Один американский читатель в 1973 году написал издателю отца,
выражая признательность за его работу: «Хэрриот, похоже, наделен
даром универсального наблюдателя, которому читатель всегда готов
сопереживать. Он из тех людей, для которых естественно подмечать
причуды и особенности рода человеческого». Да, мой отец был
большим знатоком человеческой природы, но теперь пришла его
очередь стать объектом всеобщего внимания. У Джеймса Хэрриота
были миллионы поклонников, и на протяжении всей его писательской
карьеры они писали ему. Сейчас один из его самых преданных
почитателей собирается написать о нем — не только как о
писателе, но и как о коллеге, друге и отце. В то время, когда
другие ветеринары смотрят в будущее, я путешествую по прошлому,
но, возможно, как сказал бы мой отец, мне будет «все-таки
весело». До конца дней я буду сожалеть о том, что так и не
сказал, как высоко ценил его. Но кое-что я все-таки могу
сделать.
Я скажу об этом всему миру.
ГЛАВА 1
Шотландец Джим Мюррей, скотник на ферме в Северном Йоркшире,
сердито уставился на меня, всем своим видом выражая
недовольство. Его пронзительные маленькие глазки находились
всего в нескольких сантиметрах от моего лица. Я недавно начал
работать в Тирске после окончания ветеринарного колледжа и
считал, что вполне профессионально принял роды у племенной
коровы шортгорн: в результате моих усилий на свет появился
очаровательный здоровый теленок. Но скотник, похоже, не разделял
моей радости.
— Все вы, молодые ветеринары, одинаковые! — проворчал он. —
Вечно оставляете мыло в воде!
Поглощенный работой, я совершенно забыл о ровненьком куске мыла,
который дал мне скотник. Я бросил его
в ведро с кипятком, и теперь Джим держал в руке маленький
зеленый липкий комочек, бывший некогда его мылом.

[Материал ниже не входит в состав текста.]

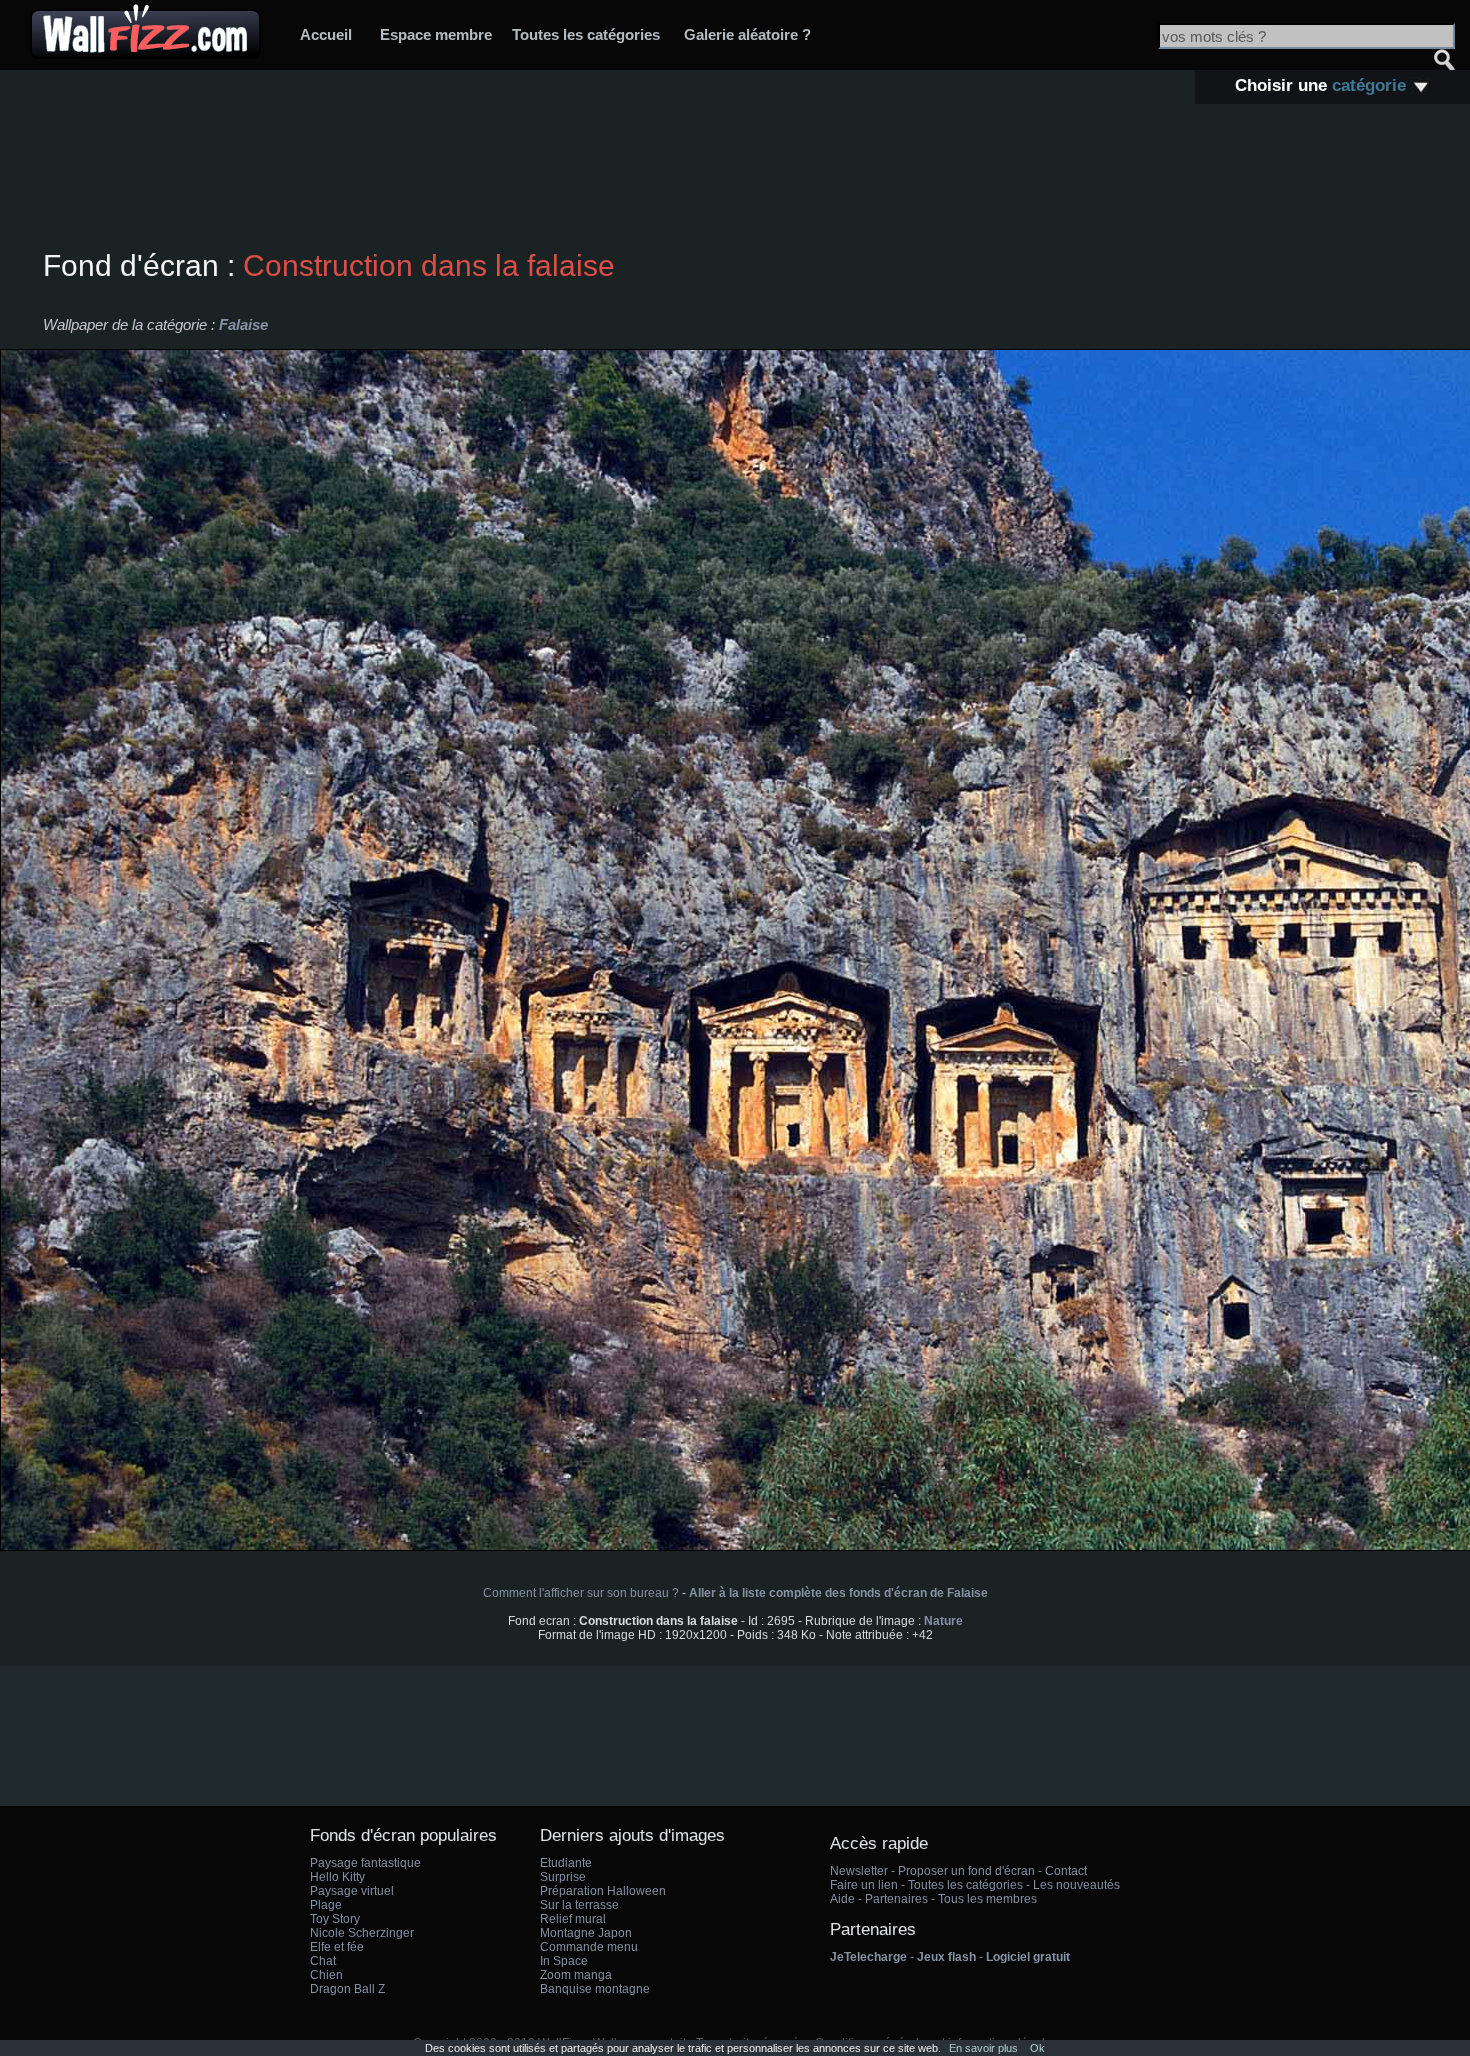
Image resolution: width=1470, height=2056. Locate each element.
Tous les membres (987, 1899)
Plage (326, 1905)
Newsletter (859, 1871)
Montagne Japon (586, 1933)
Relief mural (573, 1919)
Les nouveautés (1076, 1885)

— Ваш отец никогда так не делает! — буркнул он. — Он всегда
бережно относится к вещам. Настоящий шотландец вещами не
бросается!
Меня не первый раз сравнивали с моим отцом, причем не в мою
пользу, но у меня был туз в рукаве.
— Прошу прощения, Джим, — извинился я, — этого больше не
повторится. Но должен сказать, вы ошибаетесь насчет моего отца.
Он не шотландец. Он — англичанин.
— Уходите! — прозвучал резкий ответ, и коренастый скотник,
громко топая, с возмущенным видом вышел из коровника. Еще один
успешный визит Дж. А. Уайта-младшего подошел к концу.
Джим Мюррей не был одинок в своей уверенности, что Альф Уайт
родом из Шотландии, поскольку Альф так и не избавился от легкого
акцента жителя Глазго, который приобрел за двадцать три года
жизни в этом великом шотландском городе. Даже когда он уже давно
был Джеймсом Хэрриотом, газеты часто писали о нем как о
«шотландском ветеринаре, для которого Йоркшир стал родным
домом». На внутренней стороне обложки в аннотации к его третьей
книге «Не будите спящего ветеринара» (“Let Sleeping Vets Lie”)
говорилось, что он родился в Глазго и всю жизнь работал в
Йоркшире. Альф Уайт не был шотландцем и не всю жизнь работал
ветеринаром в Йоркшире. Он был англичанином, родившимся от
родителей-англичан в английском городе.
Джеймс Альфред Уайт родился 3 октября 1916 года
в промышленном северо-западном городке Сандерленд. Там он
оставался недолго. Когда ему было всего три недели от роду, он
переехал в Глазго, где провел годы формирования личности. Хотя
он и покинул родной город, будучи совсем крошкой, он сохранил
тесные связи с Сандерлендом и регулярно бывал там, пока жил в
Глазго.
Альф был единственным ребенком, но в действительности имел очень
большую семью. Его родители происходили из больших семей,
поэтому он унаследовал целую кучу дядюшек, тетушек и двоюродных
братьев и сестер, с которыми поддерживал близкие отношения всю
свою жизнь.
Альф Уайт родился в доме 111 по Брэндлинг-стрит, скромном доме
ленточной застройки под названием «Фашода» в районе Рокер
Сандерленда. Дом принадлежал Роберту Беллу, его дедушке по
материнской линии, печатнику по профессии. Его родители, Джеймс
Генри Уайт и Ханна Белл, обвенчались 17 июля 1915 года в
Первометодистской часовне на Уильямсон-Террас, Сандерленд, где
его отец служил органистом. После свадьбы молодожены переехали в
Глазго, но пятнадцать месяцев спустя Ханна Уайт вернулась в
родительский дом, специально чтобы родить ребенка.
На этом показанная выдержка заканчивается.